Blog Post

Computing, Data Science, and Engineering Organizations Urge OMB to Withdraw Proposed Rule That Threatens the Integrity of Federally Funded Research

July 13, 2026

Seven of the nation’s top computing and data science organizations filed comments with the Office of Management and Budget (OMB) expressing deep and urgent concern about OMB’s proposed “Regulation for Federal Financial Assistance” (Docket No. OMB-2026-0034), published in the Federal Register on May 29, 2026 (91 FR 32198). The public comment period closes today, July 13, 2026.

This proposed rule would constitute the most consequential rewrite of federal grant-management policy since the Uniform Guidance (2 C.F.R. Part 200) was established, and touches every institution that receives funding from NSF, DOE, DARPA, NIH, and dozens of other research agencies. 

The organizations – Alliance for Data Science and AI (ADSA), Association for the Advancement of Artificial Intelligence (AAAI), Association for Computing Machinery – US Technology Policy Committee (USTPC), Coalition for Academic Scientific Computation (CASC), Computing Research Association (CRA), Society for Industrial and Applied Mathematics (SIAM), and United States Research Software Engineer Association (US-RSE) – representing the full breadth of computing, computer science, computer engineering, data science, artificial intelligence and related disciplines across academia, industry and the nonprofit sector, each expressed alarm about provisions that would:

  • Require all discretionary awards to receive pre-issuance approval from a senior political appointee, demoting peer review to a merely “advisory” role, and introducing ideological filters that have no place in the evaluation of scientific merit. 
  • Treat lower indirect cost rates as a preference factor in competitive award selection, mischaracterizing F&A rates as administrative waste rather than the essential infrastructure that world-class research requires. 
  • Chill legitimate scientific exchange by imposing overboard foreign collaboration restrictions. 
  • Impose new prior-approval requirements for conference and publication costs that run contrary to established norms in the computing, CS, CE, RCD and IT research community, forcing researchers to lock in publication and conference plans before the science has unfolded and the most valuable interactions and findings have happened.
  • Create unacceptable legal uncertainty for researchers working on such research topics as algorithmic fairness and bias mitigation, among many more legitimate research questions.
  • Reclassify the Uniform Guidance from “guidance” to “regulation, eliminating the notice-and-comment processes that have historically grounded grant policy in operational reality.

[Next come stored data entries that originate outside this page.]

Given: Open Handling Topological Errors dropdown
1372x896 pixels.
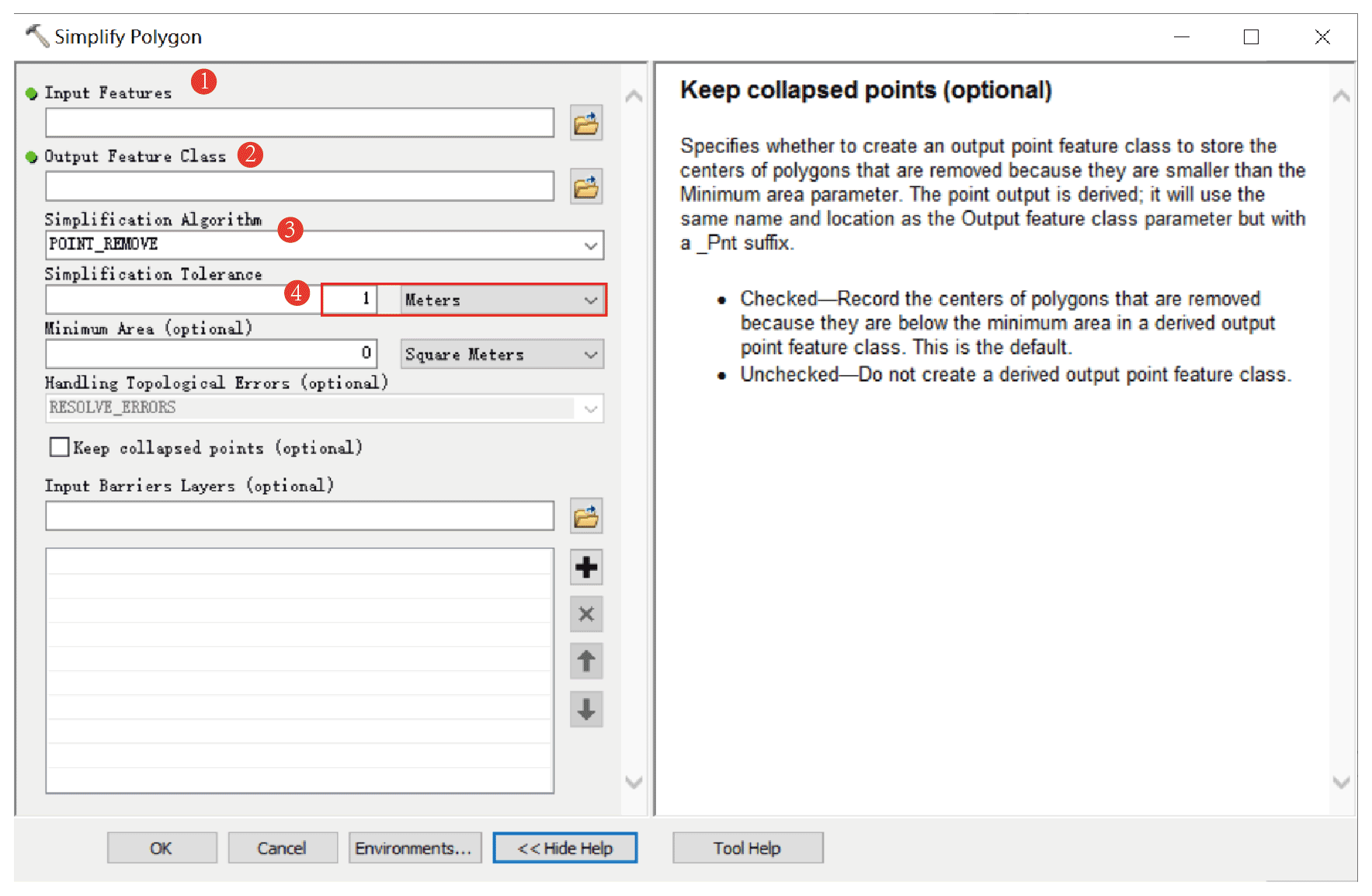Looking at the screenshot, I should 590,408.
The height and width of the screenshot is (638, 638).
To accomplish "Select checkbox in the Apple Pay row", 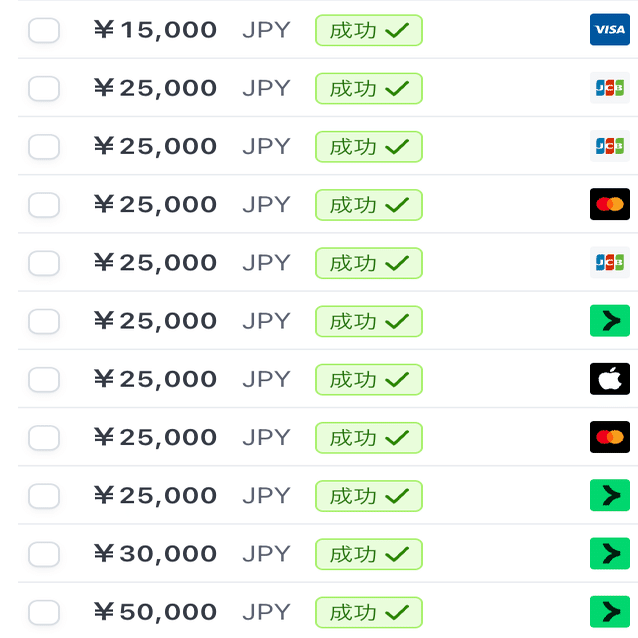I will 44,379.
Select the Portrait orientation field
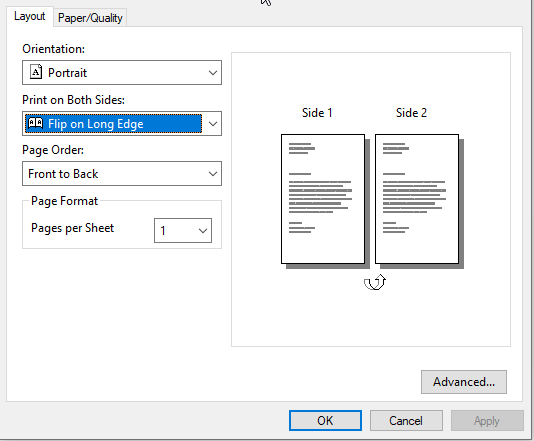 122,73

These organizations recognize the federal government’s legitimate interests in transparency, accountability, and stewardship of public funds and support thoughtful reforms that advance those goals. But this proposed rule, taken as a whole, would simultaneously reduce scientific rigor, disadvantage the institutions best equipped to conduct frontier research, and impose sweeping administrative burdens that the computing and data science communities are ill-equipped to absorb. We individually call upon OMB to withdraw the proposed rule and engage in a more deliberate, evidence-based process with the research community. Each organization’s comments or calls to action are available here:

All seven organizations are committed to working with OMB, Congress, and the federal research agencies to ensure that the framework governing federal research grants supports both accountability and scientific excellence. The computing research community stands ready to engage constructively toward that end. But they cannot support, and urge OMB to withdraw, a proposed rule that would do serious and lasting harm to one of the most productive research enterprises in human history.